*** Begin section ***
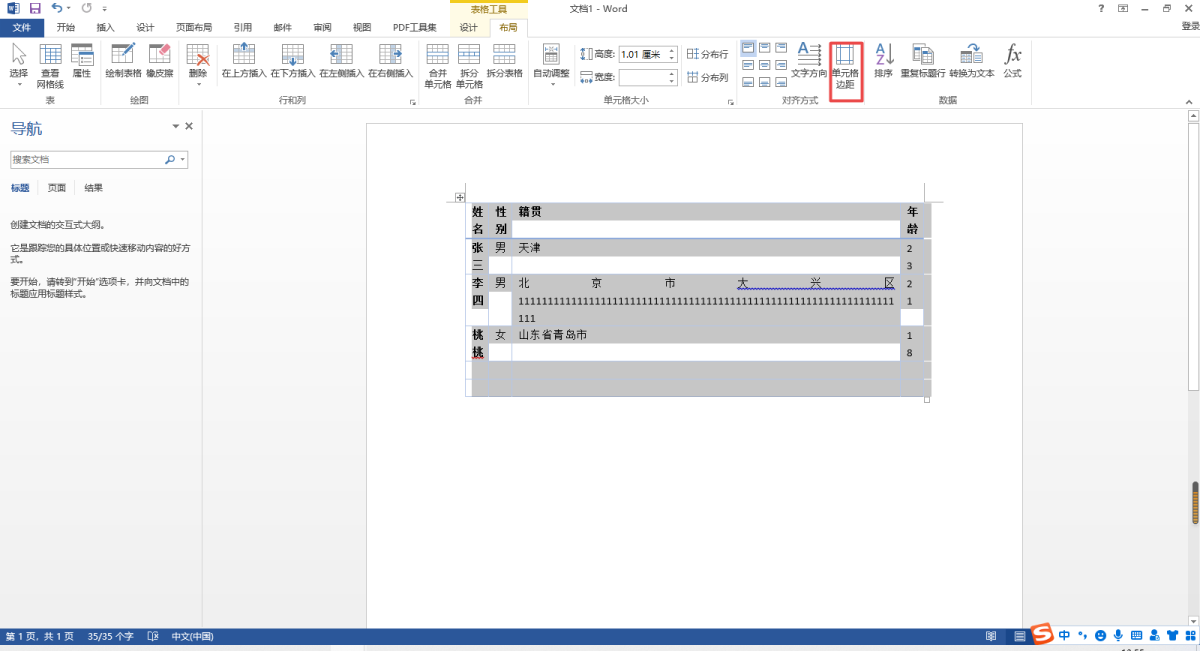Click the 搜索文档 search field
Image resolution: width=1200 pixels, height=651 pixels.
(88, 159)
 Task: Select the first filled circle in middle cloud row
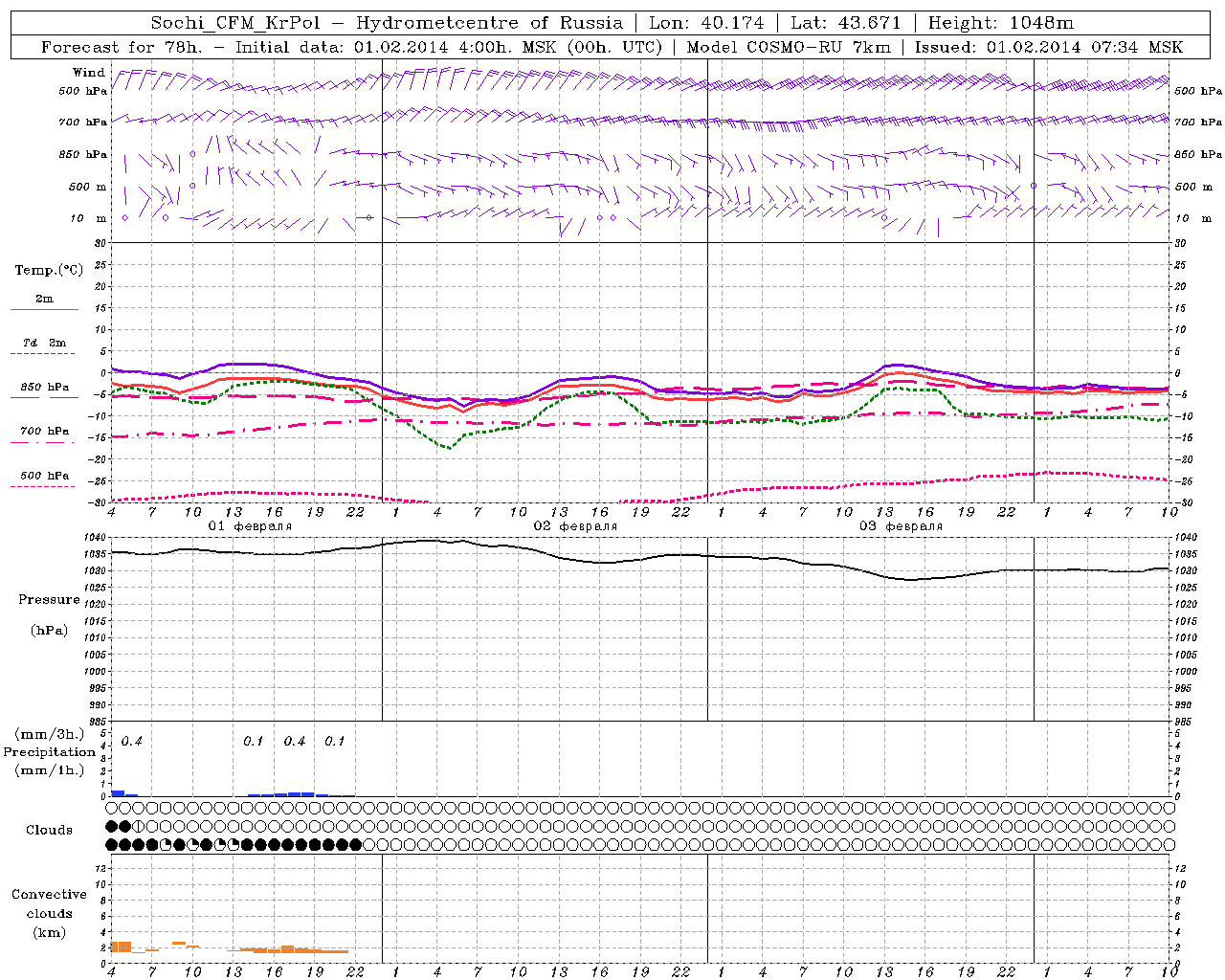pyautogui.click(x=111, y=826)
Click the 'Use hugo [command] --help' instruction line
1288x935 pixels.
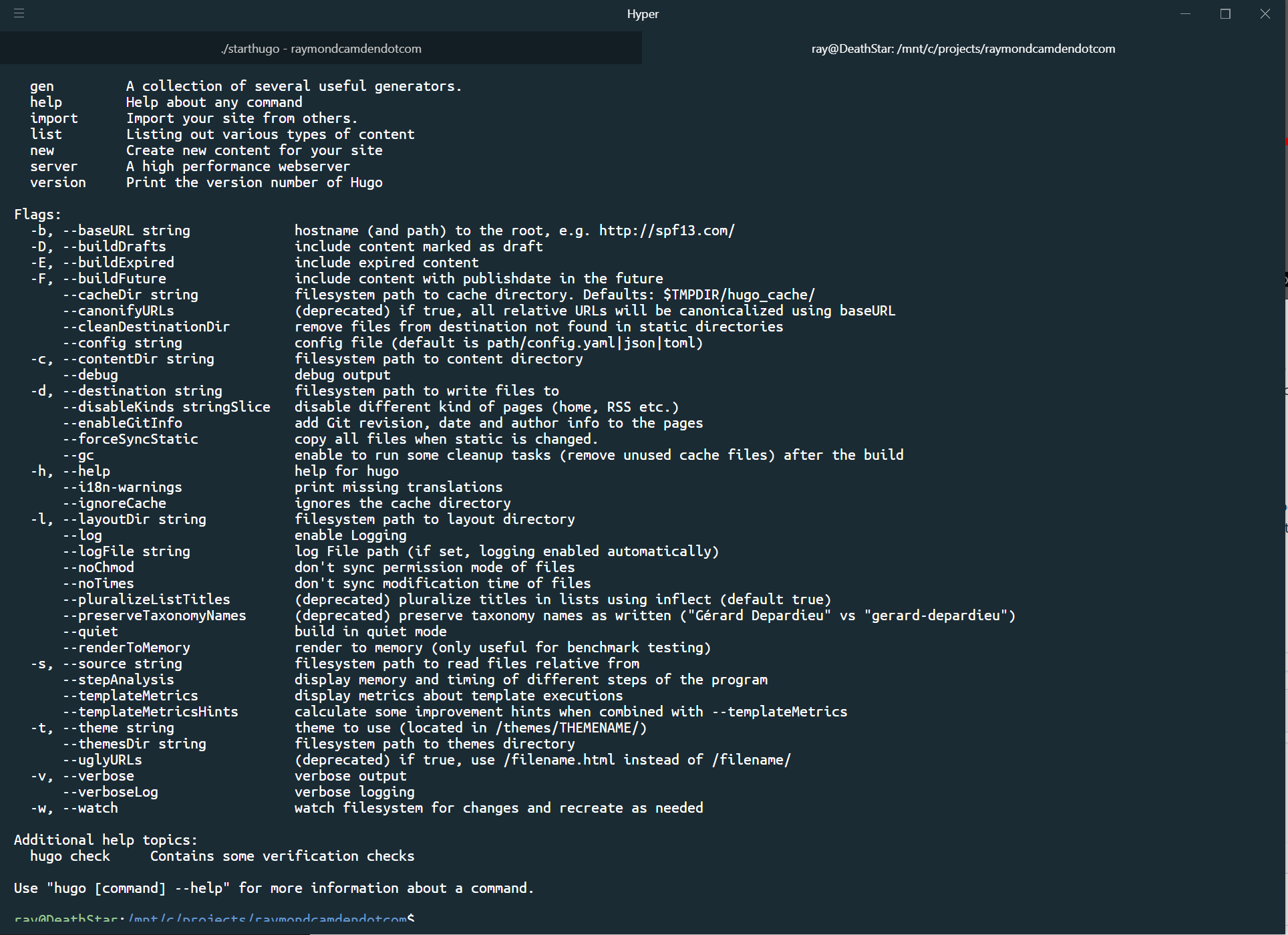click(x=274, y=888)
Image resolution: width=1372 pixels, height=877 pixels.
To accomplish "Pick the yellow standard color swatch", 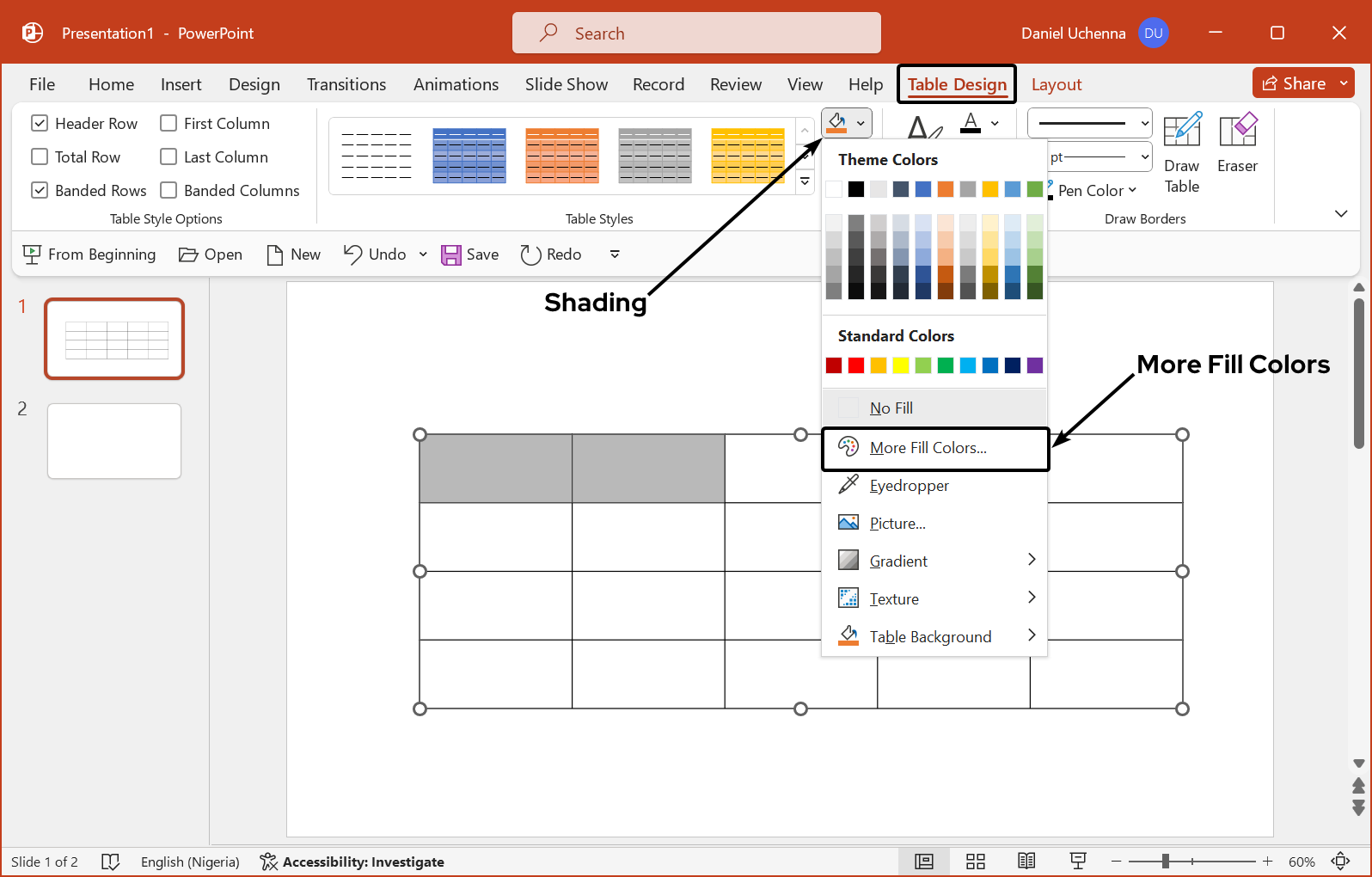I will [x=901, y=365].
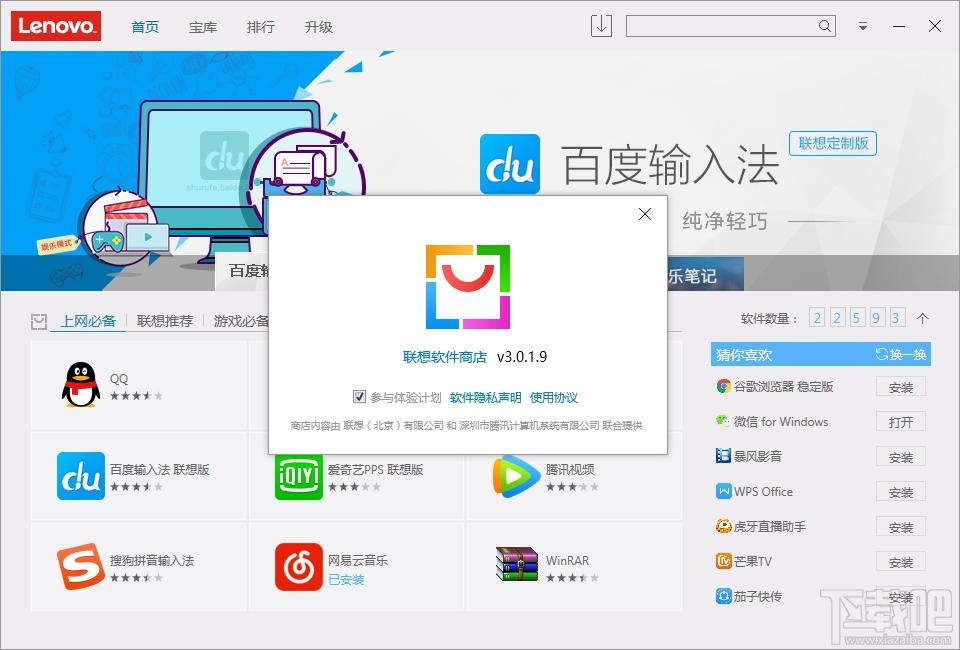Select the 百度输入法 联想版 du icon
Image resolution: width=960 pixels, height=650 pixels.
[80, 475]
*** End section ***
All lines above from the one containing "Task: Select the" up to and including the one containing "Image resolution: width=1372" are to be set down exactly, and nothing else. Leave images out.

• [Solved problem]:
 Task: Select the first filled circle in middle cloud row
pyautogui.click(x=111, y=826)
Click the 'Use hugo [command] --help' instruction line
1288x935 pixels.
click(x=274, y=888)
Image resolution: width=1372 pixels, height=877 pixels.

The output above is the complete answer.